SHIOKAWA Tetsuya, “La pensée”, in Entre foi et raison : l’autorité, Paris, Champion, 2012, p. 29-45.

THIROUIN Laurent, “Se divertir, se convertir”, in DESCOTES Dominique (dir.), Pascal auteur spirituel, Paris, Champion, 2006, p. 299-322.

THIROUIN Laurent, “Le cycle du divertissement”, Studi francesi, 143, 2004, p. 262-272.

 

 

Éclaircissements

 

Quand nous voulons penser à Dieu, n’y a-t-il rien qui nous détourne, nous tente de penser ailleurs ?

 

L’instabilité et l’inconstance de la pensée humaine fait l’objet du fragment barré verticalement Laf. 542, Sel. 459. Hasard donne les pensées, et hasard les ôte. Point d’art pour conserver ni pour acquérir. Pensée échappée je la voulais écrire ; j’écris au lieu qu’elle m’est échappée.

Mais la signification du présent fragment va bien au-delà de cette remarque sur la vanité humaine inspirée de Montaigne.

Sur le fait que le sujet pensant « ne peut maîtriser ni posséder sa propre pensée », voir l’étude de Shiokawa Tetsuya, “La pensée”, in Entre foi et raison : l’autorité, p. 29-45, particulièrement p. 34 sq.

Ce fragment propose une résurgence de l’idée du divertissement. Voir Divertissement. Mais comme c’est généralement le cas chez Pascal, elle est présentée sous un jour original.

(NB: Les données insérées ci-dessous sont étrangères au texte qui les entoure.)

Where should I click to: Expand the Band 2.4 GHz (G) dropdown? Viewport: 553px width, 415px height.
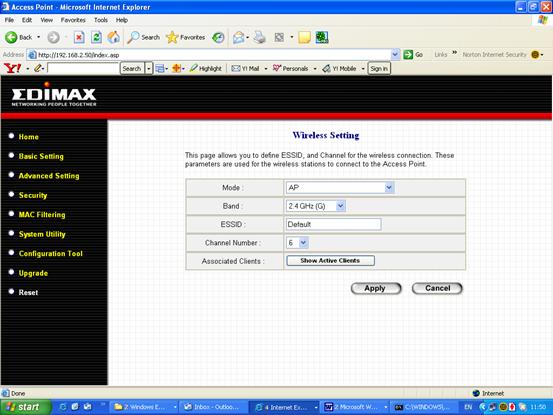(316, 206)
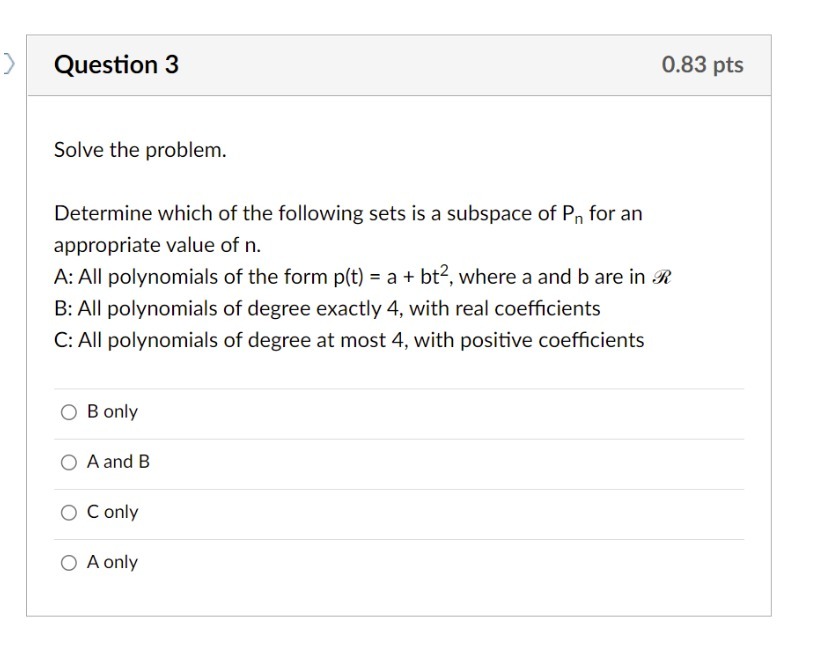The height and width of the screenshot is (670, 826).
Task: Click the 'A only' answer label text
Action: [x=112, y=562]
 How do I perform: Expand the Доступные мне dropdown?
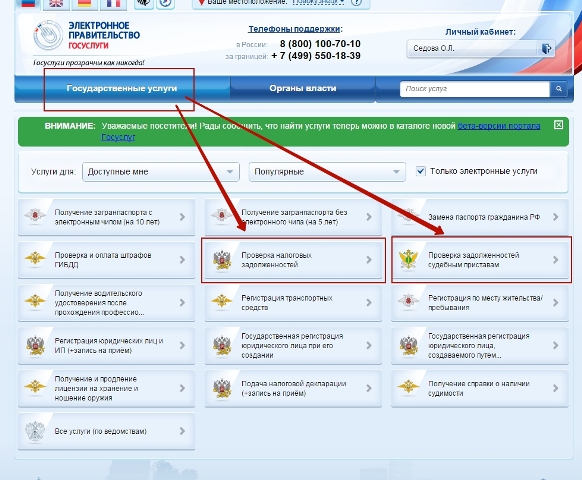tap(161, 172)
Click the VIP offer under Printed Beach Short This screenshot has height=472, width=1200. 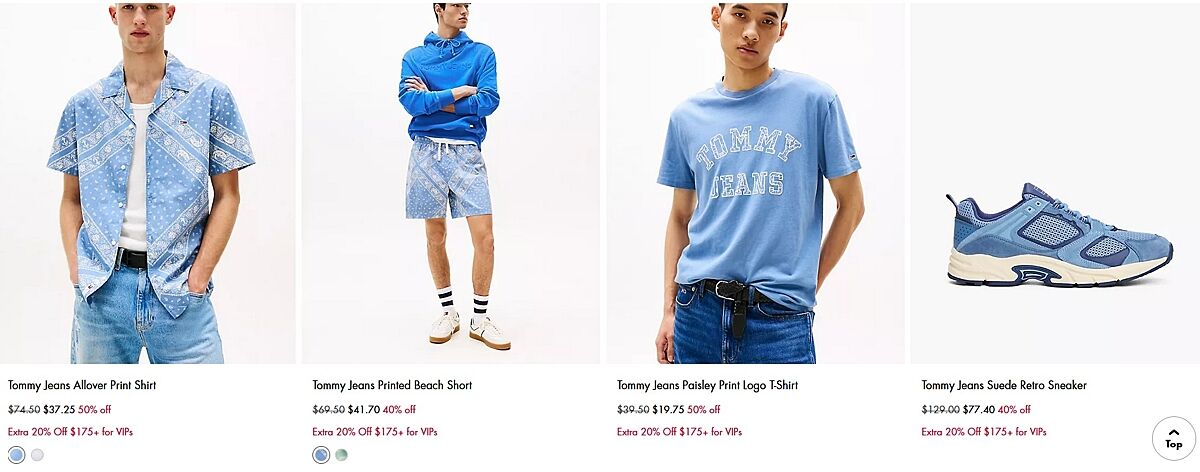pos(375,432)
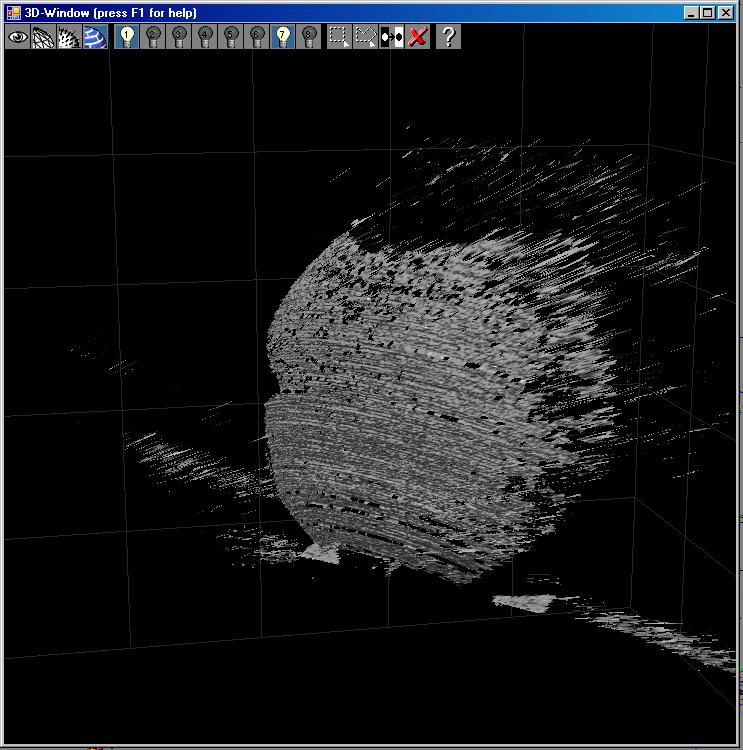The image size is (743, 750).
Task: Click the 3D-Window title bar app icon
Action: (14, 13)
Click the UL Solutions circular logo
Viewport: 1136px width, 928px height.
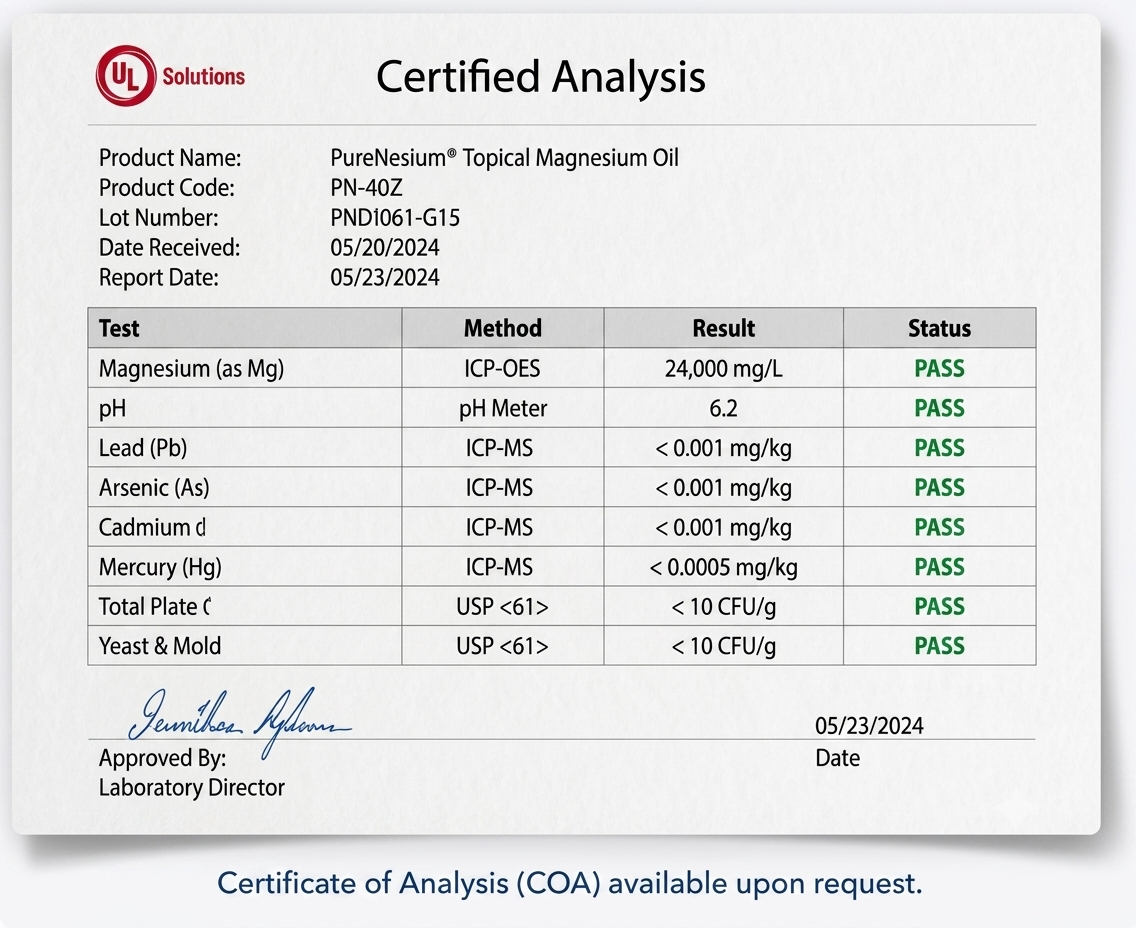tap(125, 75)
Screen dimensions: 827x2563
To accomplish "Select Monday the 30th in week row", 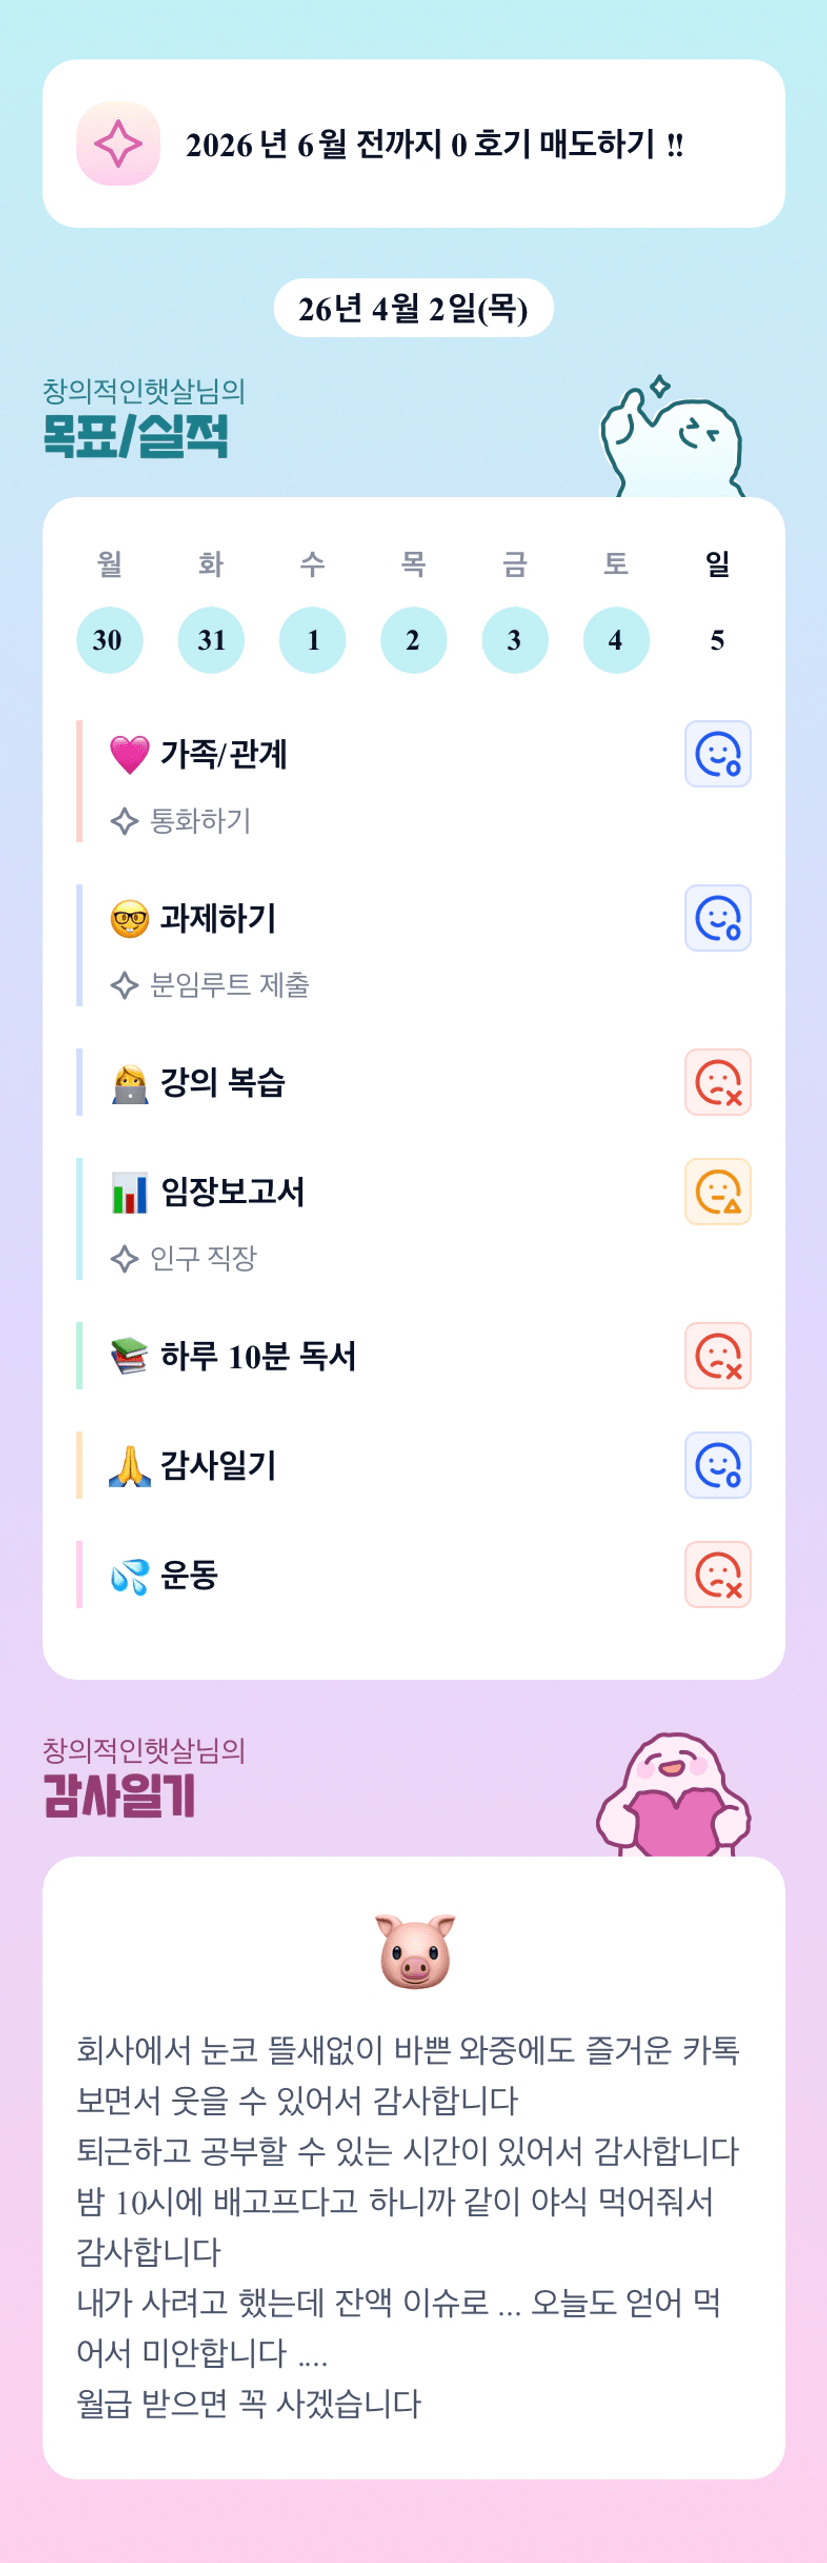I will coord(109,640).
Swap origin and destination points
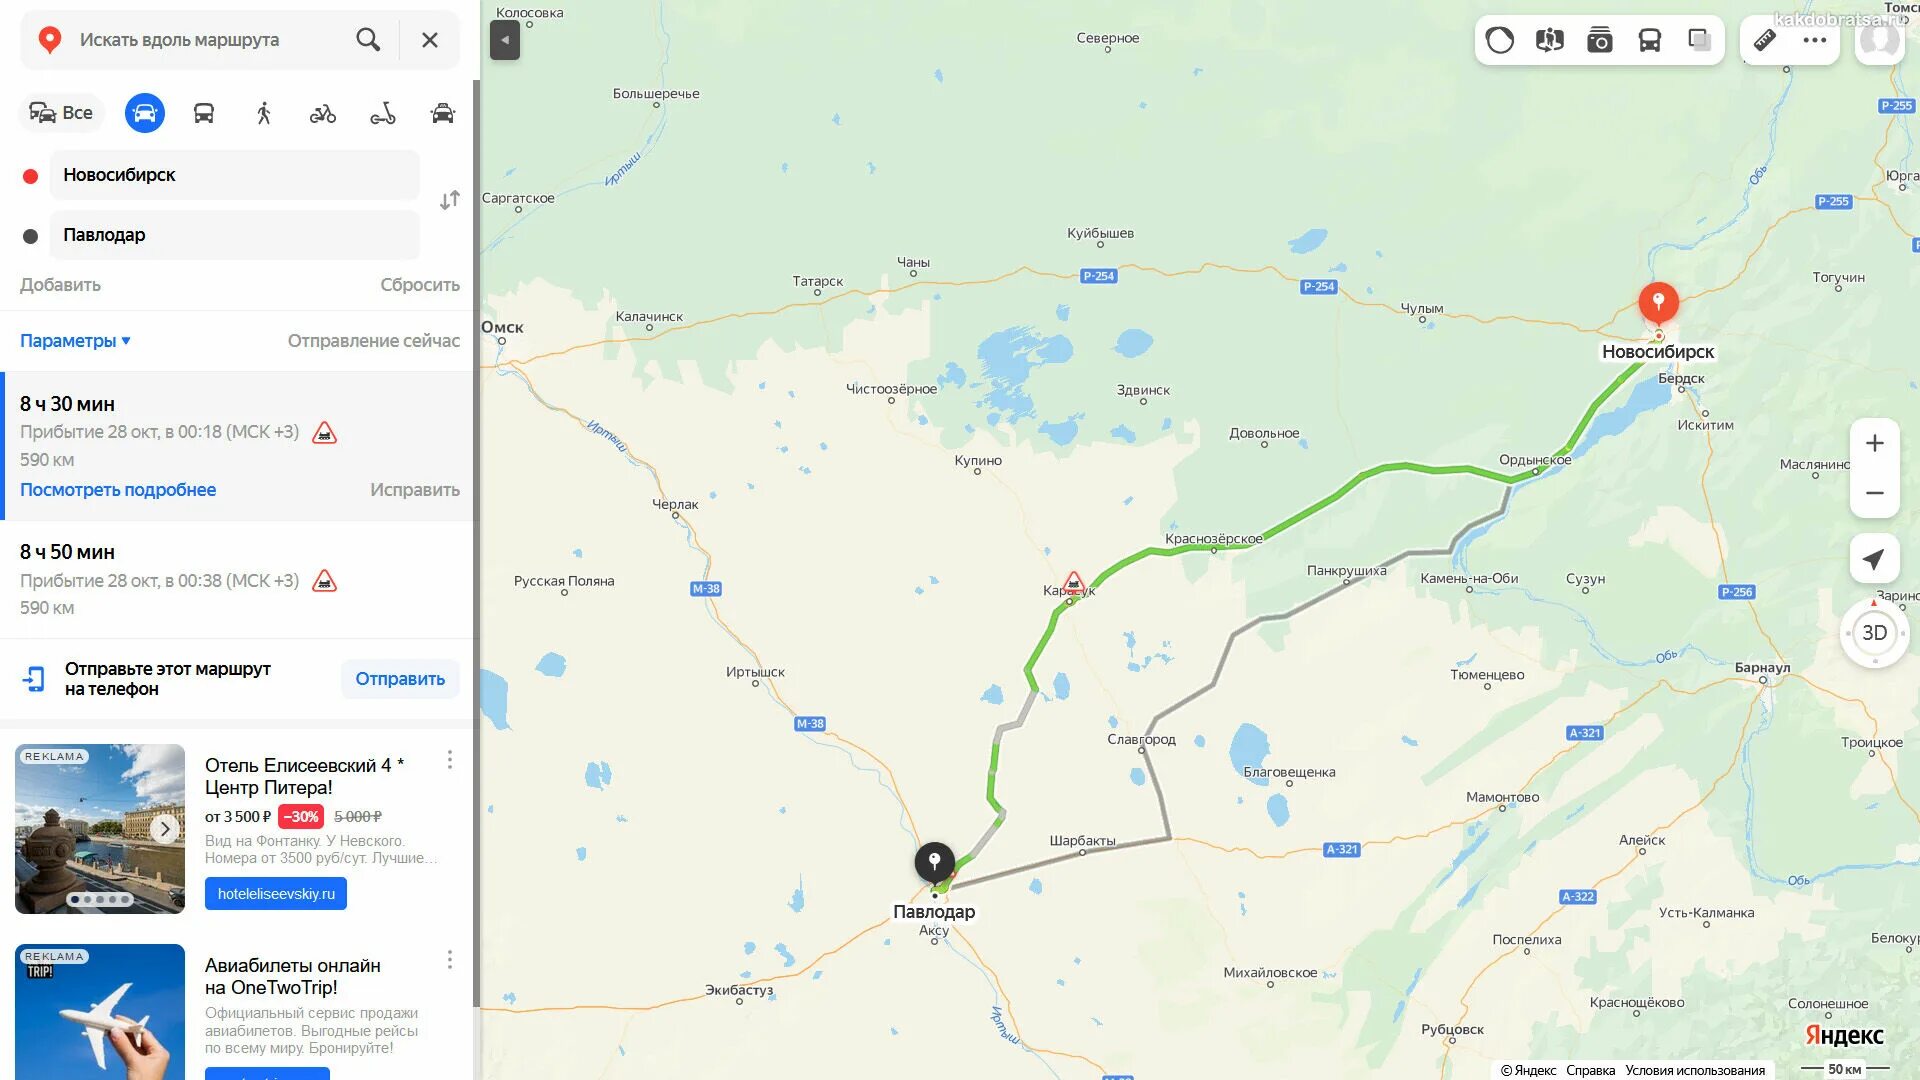The height and width of the screenshot is (1080, 1920). [x=450, y=200]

Dans Philosophes, Pascal souligne surtout ce que le divertissement a de contraire aux maximes philosophiques des stoïciens. Voir Philosophes 5 (Laf. 143, Sel. 176) : Notre instinct nous fait sentir qu’il faut chercher notre bonheur hors de nous. Nos passions nous poussent au dehors, quand même les objets ne s’offriraient pas pour les exciter. Les objets du dehors nous tentent d’eux‑mêmes et nous appellent quand même nous n’y pensons pas. Et ainsi les philosophes ont beau dire : Rentrez‑vous en vous‑mêmes, vous y trouverez votre bien, on ne les croit pas. Et ceux qui les croient sont les plus vides et les plus sots. En d’autres termes, les philosophes ne comprennent pas la nature humaine, et prodiguent des conseils qui ne lui conviennent pas.

Pascal ne pense pas dans ce fragment au divertissement qui vise seulement à faire oublier à l’homme sa condition faible et mortelle, mais d’une forme de diversion plus étrange et plus grave, puisqu’il s’agit de ce qui détourne l’homme de la pensée de Dieu. Ce divertissement particulier est directement contraire à la conversion. D’autre part, Pascal rattache ici cette forme de divertissement à la concupiscence, inclination mauvaise qui est née avec le cœur de l’homme après le péché qui a corrompu sa nature.

Thirouin Laurent, “Se divertir, se convertir”, p. 299-322. Voir p. 304. Le divertissement, dans cet aspect particulier, enferme un scandale : Dieu peut être écarté par des bagatelles, la fascinatio nugacitatis du livre de la Sagesse.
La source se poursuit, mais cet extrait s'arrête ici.